Prompt.
Reproduce the following lines verbatim.
---------- Extracted records ----------
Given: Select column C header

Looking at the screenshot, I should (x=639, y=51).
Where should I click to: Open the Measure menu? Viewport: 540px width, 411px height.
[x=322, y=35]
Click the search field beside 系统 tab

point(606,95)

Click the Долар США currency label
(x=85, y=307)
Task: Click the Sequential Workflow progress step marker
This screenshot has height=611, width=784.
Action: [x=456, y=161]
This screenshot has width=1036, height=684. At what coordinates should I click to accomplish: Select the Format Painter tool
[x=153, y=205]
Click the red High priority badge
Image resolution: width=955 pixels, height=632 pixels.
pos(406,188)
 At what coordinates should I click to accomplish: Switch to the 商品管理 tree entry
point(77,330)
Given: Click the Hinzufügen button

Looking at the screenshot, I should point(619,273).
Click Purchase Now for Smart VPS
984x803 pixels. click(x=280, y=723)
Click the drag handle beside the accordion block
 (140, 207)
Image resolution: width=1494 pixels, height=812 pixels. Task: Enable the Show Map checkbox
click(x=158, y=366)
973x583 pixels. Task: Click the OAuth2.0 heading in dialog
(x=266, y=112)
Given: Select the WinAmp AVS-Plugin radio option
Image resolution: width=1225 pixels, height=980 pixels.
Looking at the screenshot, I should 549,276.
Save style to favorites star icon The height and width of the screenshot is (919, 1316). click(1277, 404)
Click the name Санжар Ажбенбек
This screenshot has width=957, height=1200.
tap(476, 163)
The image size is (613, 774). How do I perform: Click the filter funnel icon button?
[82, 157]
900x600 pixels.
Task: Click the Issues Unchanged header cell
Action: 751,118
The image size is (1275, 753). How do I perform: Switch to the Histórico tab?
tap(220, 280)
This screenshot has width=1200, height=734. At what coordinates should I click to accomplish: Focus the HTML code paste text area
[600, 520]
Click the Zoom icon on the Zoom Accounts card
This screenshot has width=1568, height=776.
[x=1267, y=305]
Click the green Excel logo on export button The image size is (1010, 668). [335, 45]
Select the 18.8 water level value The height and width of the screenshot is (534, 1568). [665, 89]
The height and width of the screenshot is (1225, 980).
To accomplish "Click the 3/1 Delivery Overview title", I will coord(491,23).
----------
Written solution.
Given: Select column C header

Looking at the screenshot, I should (x=639, y=51).
Where should I click to: Open the Measure menu? Viewport: 540px width, 411px height.
[x=322, y=35]
Click the search field beside 系统 tab

point(606,95)

Click the Долар США currency label
(x=85, y=307)
Task: Click the Sequential Workflow progress step marker
This screenshot has height=611, width=784.
Action: [x=456, y=161]
This screenshot has width=1036, height=684. At what coordinates should I click to accomplish: Select the Format Painter tool
[x=153, y=205]
Click the red High priority badge
Image resolution: width=955 pixels, height=632 pixels.
pos(406,188)
 At what coordinates should I click to accomplish: Switch to the 商品管理 tree entry
point(77,330)
Given: Click the Hinzufügen button

Looking at the screenshot, I should point(619,273).
Click Purchase Now for Smart VPS
984x803 pixels. click(x=280, y=723)
Click the drag handle beside the accordion block
 (140, 207)
Image resolution: width=1494 pixels, height=812 pixels. Task: Enable the Show Map checkbox
click(x=158, y=366)
973x583 pixels. Task: Click the OAuth2.0 heading in dialog
(x=266, y=112)
Given: Select the WinAmp AVS-Plugin radio option
Image resolution: width=1225 pixels, height=980 pixels.
Looking at the screenshot, I should 549,276.
Save style to favorites star icon The height and width of the screenshot is (919, 1316). click(1277, 404)
Click the name Санжар Ажбенбек
This screenshot has width=957, height=1200.
tap(476, 163)
The image size is (613, 774). How do I perform: Click the filter funnel icon button?
[82, 157]
900x600 pixels.
Task: Click the Issues Unchanged header cell
Action: 751,118
The image size is (1275, 753). How do I perform: Switch to the Histórico tab?
tap(220, 280)
This screenshot has width=1200, height=734. At what coordinates should I click to accomplish: Focus the HTML code paste text area
[600, 520]
Click the Zoom icon on the Zoom Accounts card
This screenshot has width=1568, height=776.
[x=1267, y=305]
Click the green Excel logo on export button The image size is (1010, 668). [335, 45]
Select the 18.8 water level value The height and width of the screenshot is (534, 1568). [665, 89]
The height and width of the screenshot is (1225, 980).
To accomplish "Click the 3/1 Delivery Overview title", I will coord(491,23).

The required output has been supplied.